Initially, the U-Md. students intended to come up with a project to convince policymakers in developing countries that genetic engineering could improve the quality of life of their people. However, after conducting surveys in Maryland to assess how much their own neighbors knew about genetic engineering, they decided to look no further than some high schools in Montgomery County.
"When we took on the issue of education, we decided Maryland schools [were] the best place to start," said Annie Catherwood, 21, an animal science major. "We wanted to do something that would have a real impact."
Starting this school year, the students will aim to provide lab kits to about a dozen high school biology classes. The kits can be used to change the genetic makeup of a plant named Arabidopsis thaliana by introducing a bacterium that makes it resistant to an herbicide. The Gemstone project has been contacting biology teachers in Montgomery in hopes that they'll use the kits in their curriculum.
"The lab kits make this technology accessible to pretty much everyone," said Emily Tai, 21, an aerospace engineering and economics major and the leader of the student group. "It's cheap enough that schools in low-income areas could still do it."

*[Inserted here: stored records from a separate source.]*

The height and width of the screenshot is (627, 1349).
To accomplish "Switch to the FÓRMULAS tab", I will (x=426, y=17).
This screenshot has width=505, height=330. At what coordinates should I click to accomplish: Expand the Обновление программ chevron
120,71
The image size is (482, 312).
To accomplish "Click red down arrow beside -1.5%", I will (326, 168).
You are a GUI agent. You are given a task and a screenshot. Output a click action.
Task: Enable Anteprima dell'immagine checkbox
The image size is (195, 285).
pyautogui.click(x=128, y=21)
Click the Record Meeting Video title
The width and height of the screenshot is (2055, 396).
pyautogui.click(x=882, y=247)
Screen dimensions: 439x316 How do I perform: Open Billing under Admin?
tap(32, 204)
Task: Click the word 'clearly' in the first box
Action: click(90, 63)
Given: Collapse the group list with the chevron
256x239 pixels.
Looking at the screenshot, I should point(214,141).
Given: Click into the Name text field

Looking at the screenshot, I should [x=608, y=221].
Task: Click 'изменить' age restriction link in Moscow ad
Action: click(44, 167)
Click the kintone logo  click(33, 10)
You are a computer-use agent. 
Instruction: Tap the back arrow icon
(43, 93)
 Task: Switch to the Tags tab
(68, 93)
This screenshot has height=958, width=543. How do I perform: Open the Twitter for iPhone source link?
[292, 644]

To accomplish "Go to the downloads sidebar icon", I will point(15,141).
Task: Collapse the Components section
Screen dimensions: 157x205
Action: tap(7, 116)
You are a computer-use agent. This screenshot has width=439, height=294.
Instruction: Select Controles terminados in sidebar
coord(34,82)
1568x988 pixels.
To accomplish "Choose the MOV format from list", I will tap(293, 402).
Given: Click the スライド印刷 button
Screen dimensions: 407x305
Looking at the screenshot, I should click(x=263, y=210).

Though the genetically altered plants will serve no purpose after the experiment, the Gemstone team hopes that a trial in area public schools -- made possible by an $8,000 grant from the National Science Foundation -- will sprout interest in a technology that in recent years has revolutionized the way crops in the United States are grown.
This is important, the students say, because genetic engineering, which has met stiff resistance in Europe and many developing countries, could significantly improve the quality of life for millions of people in Third World countries. "It could significantly ease world hunger," Tai said.
In recent years, polls in the United States have found that many people know little about genetically modified foods -- such as corn and soybeans engineered to resist insects or chemicals -- and are wary of the technology after learning how many of the products they consume each day have been altered.
The European Union has refused to buy most types of genetically modified foods from the United States, Canada and Argentina -- the world's leading growers of gene-altered crops -- for fear that the technology might have harmful long-term effects. "There just isn't enough information out there to get complacent about it," said Bruce Hamilton, national conservation director of the Sierra Club, based in San Francisco. "The implications of this are simply not well understood."
In a survey in the Rockville area last spring, the Gemstone students found that although 74 percent said they were not opposed to eating genetically engineered foods, misconceptions about the processes were widespread.
More than 14 percent, for example, said they believed that human genes could be altered by eating genetically engineered foods -- an assertion research has disproved.
"The science frightens people," Simon said. "I think scientists have been portrayed as being inhumane puppy-killers."